Durante el juicio que enfrentó a Qualcomm y Arm a finales de 2024, se dieron a conocer los planes a futuro de esta última para adentrarse en la fabricación de procesadores propios, un movimiento que la compañía ha confirmado oficialmente hace unas horas.
Esto supone un importante hito para la compañía que, por primera vez en sus 35 años de historia, dejará de diseñar la tecnología para otros y comenzará a fabricará y vender sus propios procesadores.
Hasta ahora, Arm vendía los planos, propiedad intelectual, para que empresas como Apple, Amazon, Google, Qualcomm y demás, fabricaran sus propios chips, un lucrativo mercado que no está dispuesto a desaprovechar con la presentación de su primer procesador, un procesador que, no llegará al mercado doméstico para competir con Qualcomm y NVIDIA cuando lance sus procesadores con arquitectura ARM a lo largo de 2026, sino para centros de datos concretamente para Inteligencia Artificial.
La nueva Arm AGI CPU marca un antes y un después en la computación para IA
Si hablamos del procesador Arm AGI CPU, hablamos de un modelo diseñado específicamente para era de la IA Agéntica, un sistema donde la IA no solo responde preguntas, sino que actúa como un agente que toma decisiones y coordina tareas complejas de forma autónoma.
Se trata de un producto final listo para instalarse en centros de datos y competir directamente en el mercado del hardware de alto rendimiento.

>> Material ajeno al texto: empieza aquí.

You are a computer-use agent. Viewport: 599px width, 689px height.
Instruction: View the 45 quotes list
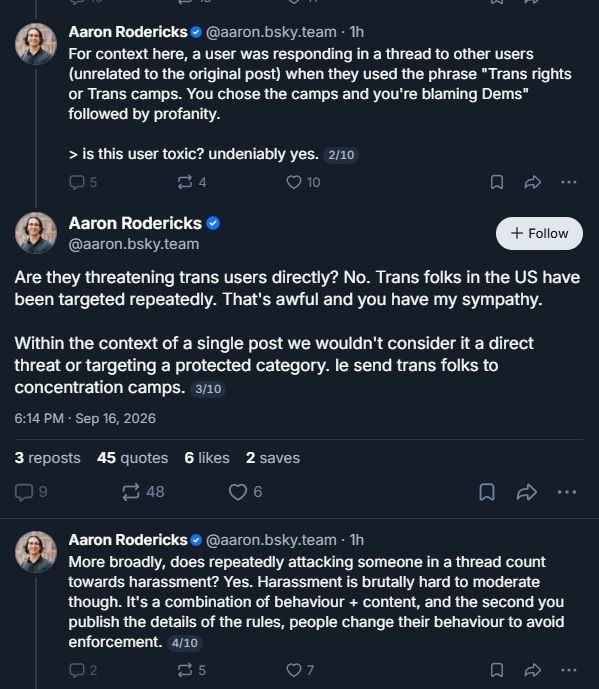point(132,458)
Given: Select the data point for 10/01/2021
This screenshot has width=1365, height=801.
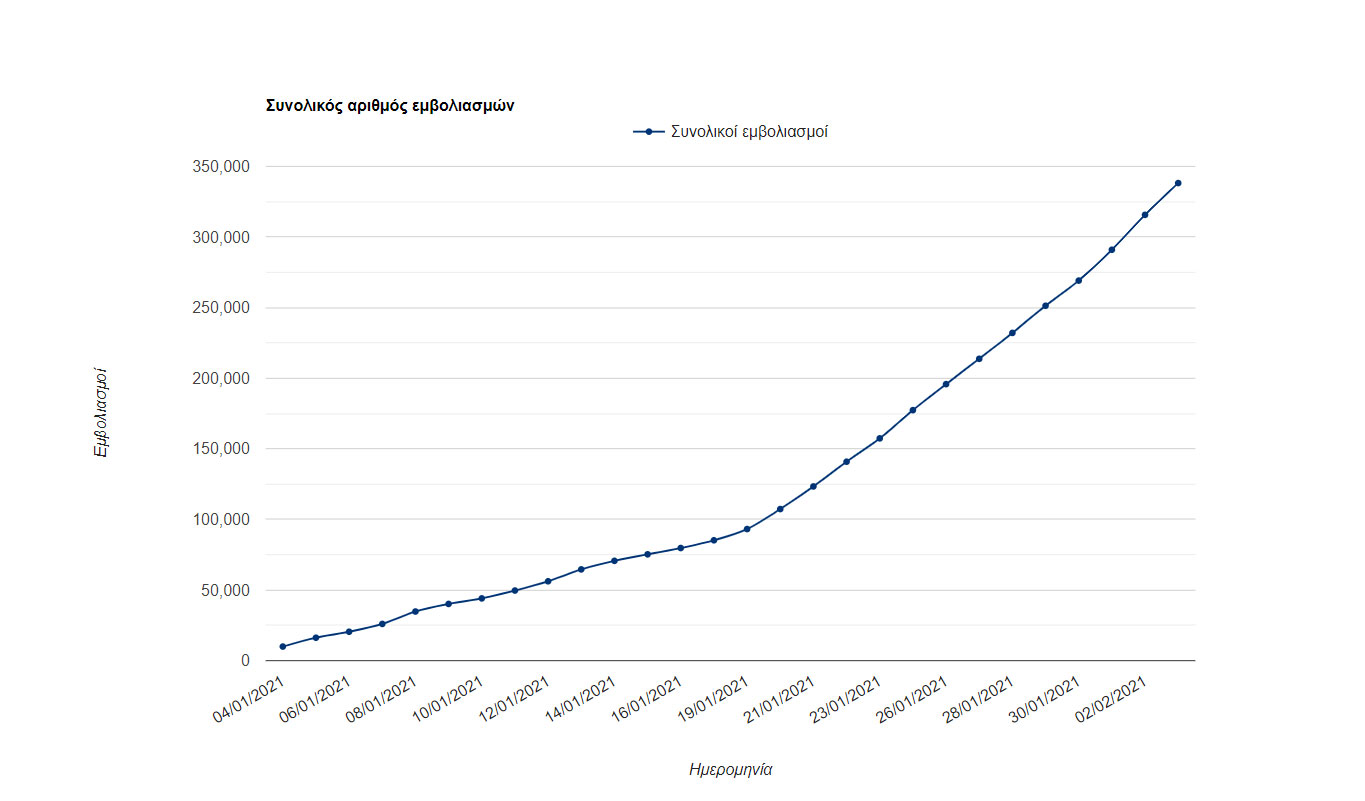Looking at the screenshot, I should (482, 598).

Cuenta con arquitectura Neoverse V3 y cada chip puede tener hasta 136 núcleos con un ancho de banda de 6 GB/S por núcleo. Cuenta con 2 MB de caché L2 por núcleo y funciona a un máximo de 3,7 GHz.

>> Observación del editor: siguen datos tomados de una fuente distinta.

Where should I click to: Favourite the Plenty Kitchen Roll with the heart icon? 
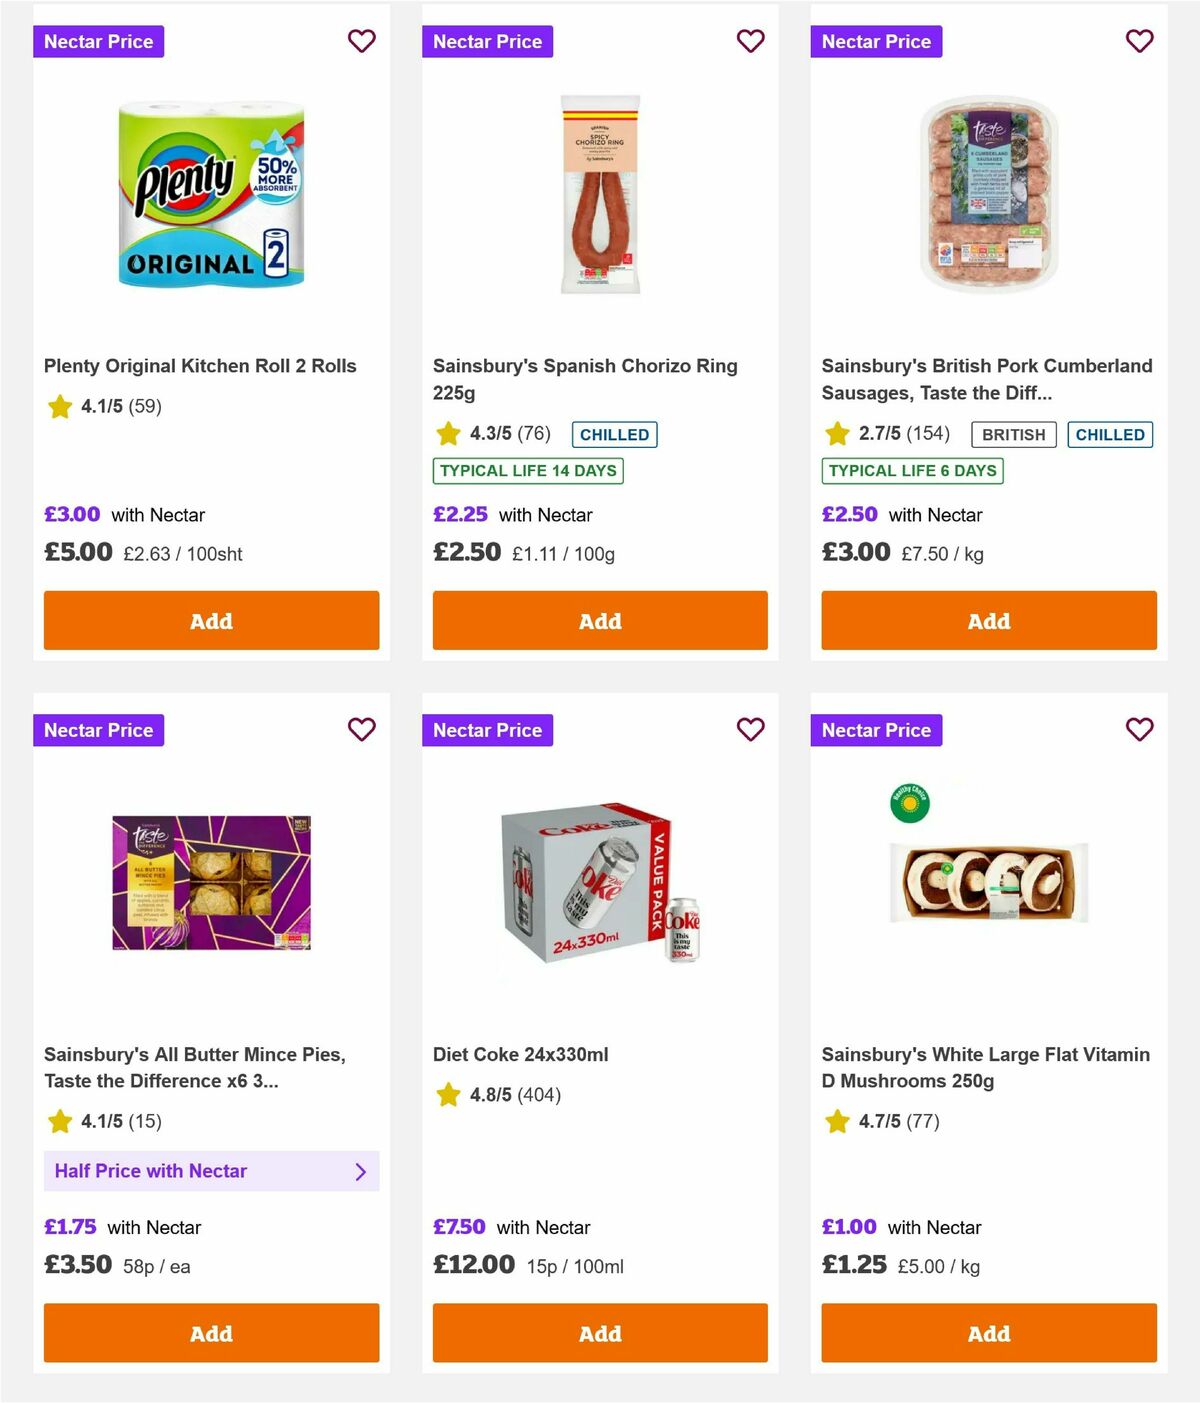pyautogui.click(x=361, y=41)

En cuanto a las especificaciones de E/S, hablamos de 96 líneas PCIe Gen 6, junto con soporte para memoria CXL 3.0, que permite al procesador soportar «cargas de trabajo agenticias masivamente paralelas y de alto rendimiento».
Está diseñado para funcionar en racks de alta densidad que permite almacenar un solo armario, miles de núcleos consumiendo mucha menos energía que los procesadores tradicionales con arquitectura x86 de Intel y AMD, solucionando así uno de los principales problemas de los centros de datos, convirtiéndose así en una excelente opción para servidores en la nube.
Además de consumir menos energía, según afirma Arm, esta nueva CPU es capaz de ofrecer más del doble de rendimiento por rack comparado con los sistemas x86, al gestionar de forma más eficiente tanto la memoria como las tareas simultáneas de la IA.
Esta nueva CPU de ARM, tiene la misma labor que los procesadores actuales de Intel y AMD para servidores: gestionar el movimiento de datos entre aceleradores de NVIDIA y AMD de forma más eficiente y permitir que las empresas escalen sus servicios de IA de forma global.
Arm ha llegado a acuerdos con Cerebras, Cloudflare, Meta, OpenAI, SAP, Positron AI entre otros para comenzar a implementar en sus centros de datos la nueva CPU que la compañía acaba de anunciar.
Ahora bien, es obvio que Arm no tiene fábricas propias para crear sus nuevos procesadores, por lo que queda en el aire todavía qué tipo de contrato realizará y con quién para la producción del producto final, y con TSMC hasta arriba de pedidos y sin capacidad de fabricación disponible, todas las miradas están ahora en Samsung primero y en Intel después. Veremos.